Идем дальше. Метров через тридцать:
— Справа — школа. Дальше справа — больничка. Слева — бараки отрядов. Вот это 10-й — самый поганый.
Там бригадир, Захар, конченая мразь. За больничкой — штаб, напротив — клуб. Нам сюда. С заднего хода зайдем, чтобы Загидов не слышал. Это завклуб. Услышит — точно сдаст. Я с ним потом договорюсь.

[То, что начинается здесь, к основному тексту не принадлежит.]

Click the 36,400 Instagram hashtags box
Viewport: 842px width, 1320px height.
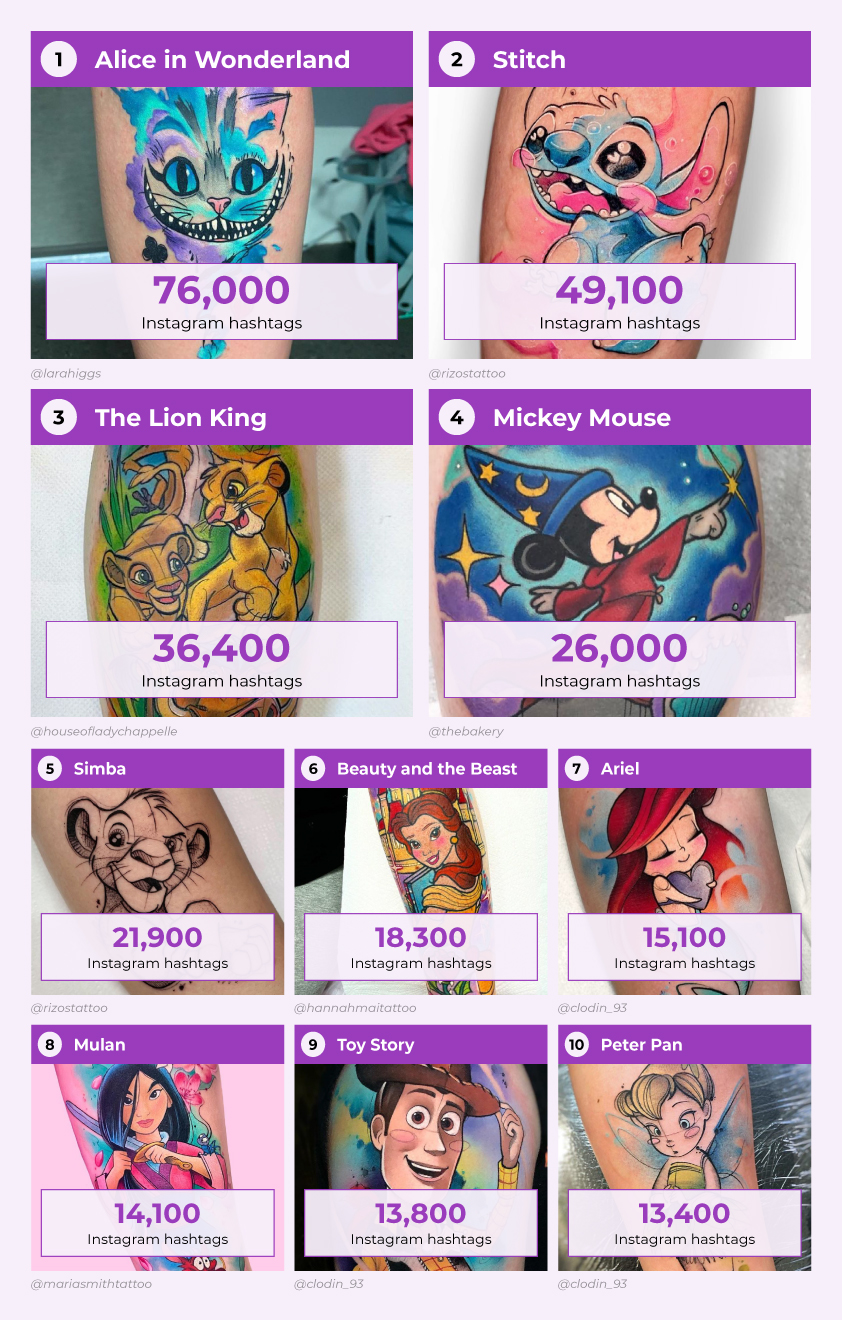click(x=222, y=659)
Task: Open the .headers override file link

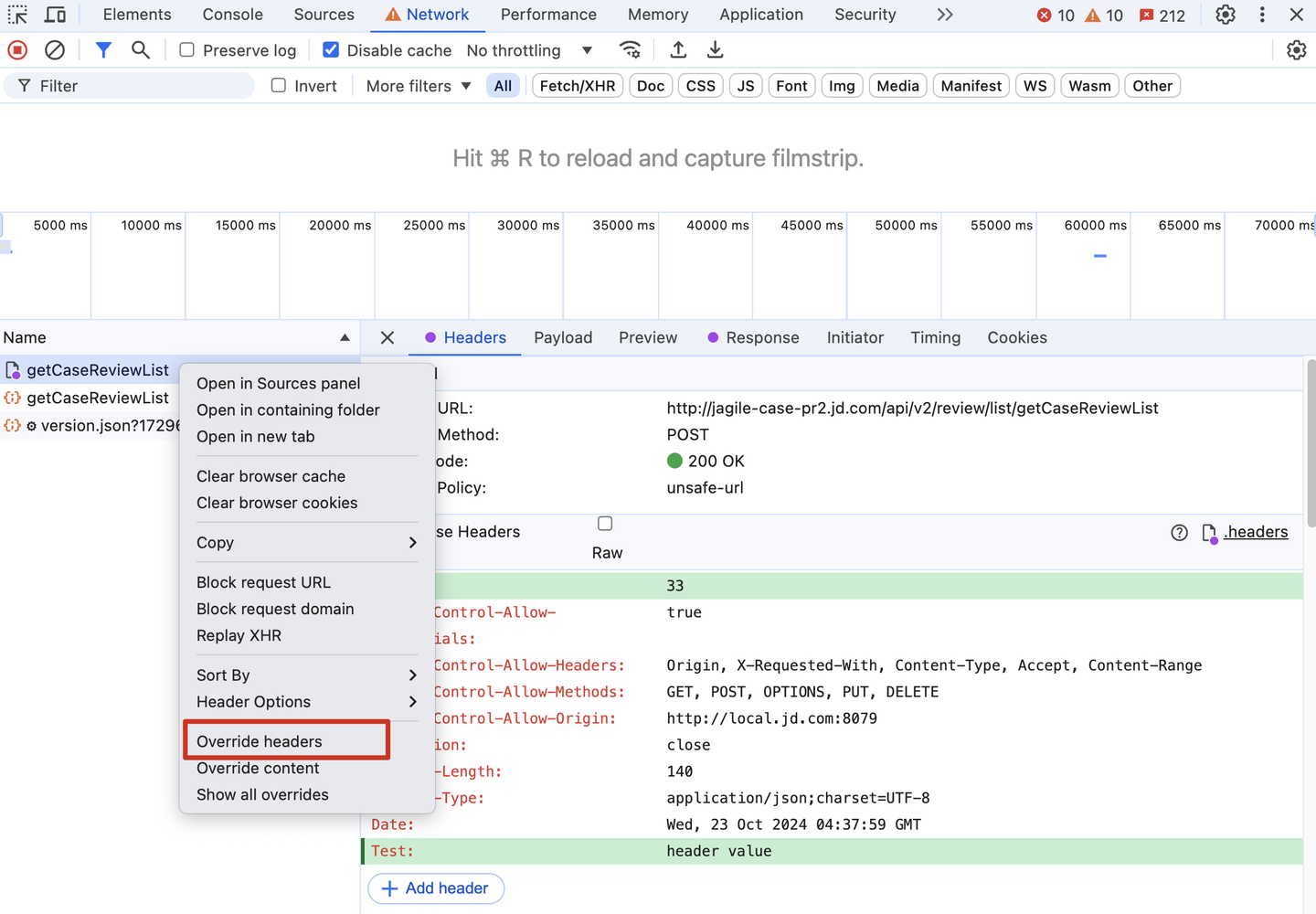Action: (1256, 532)
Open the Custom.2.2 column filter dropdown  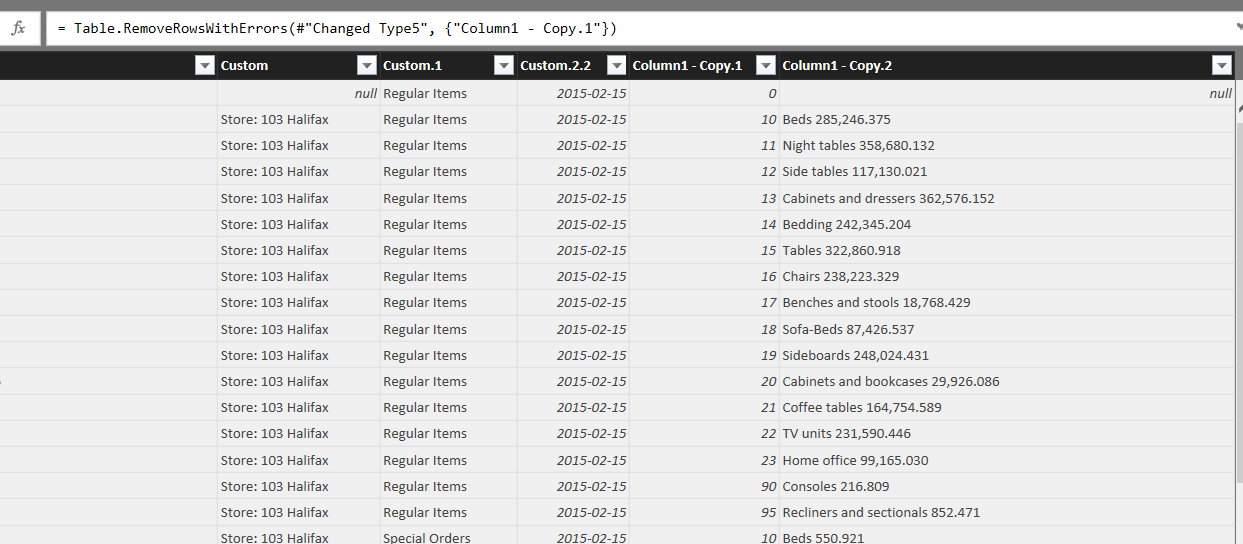point(616,66)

Обошли клуб с обратной стороны. Тишина, никого. Мустафа открыл ключом висячий замок на двери заднего хода, и мы очутились в деревянном и затхлом предбаннике. Было полное ощущение, что я попал в дровяник, следом за которым находится хлев.
Мустафа будто уловил мои мысли и иронично заметил:
— Не Кремлевский дворец, конечно... Зато здесь никто не кантует.
Он открыл еще одну дверь, и мы двинулись по коридору.
— Пойдем в художку, в библиотеке стремно — окна на штаб выходят.
Перед дверью, за которой была эта самая художка, вдоль стены стояли какие-то стенды и плакатные щиты. Вероятно, свежеизготовленные, выставленные на просушку. Картин я не заметил.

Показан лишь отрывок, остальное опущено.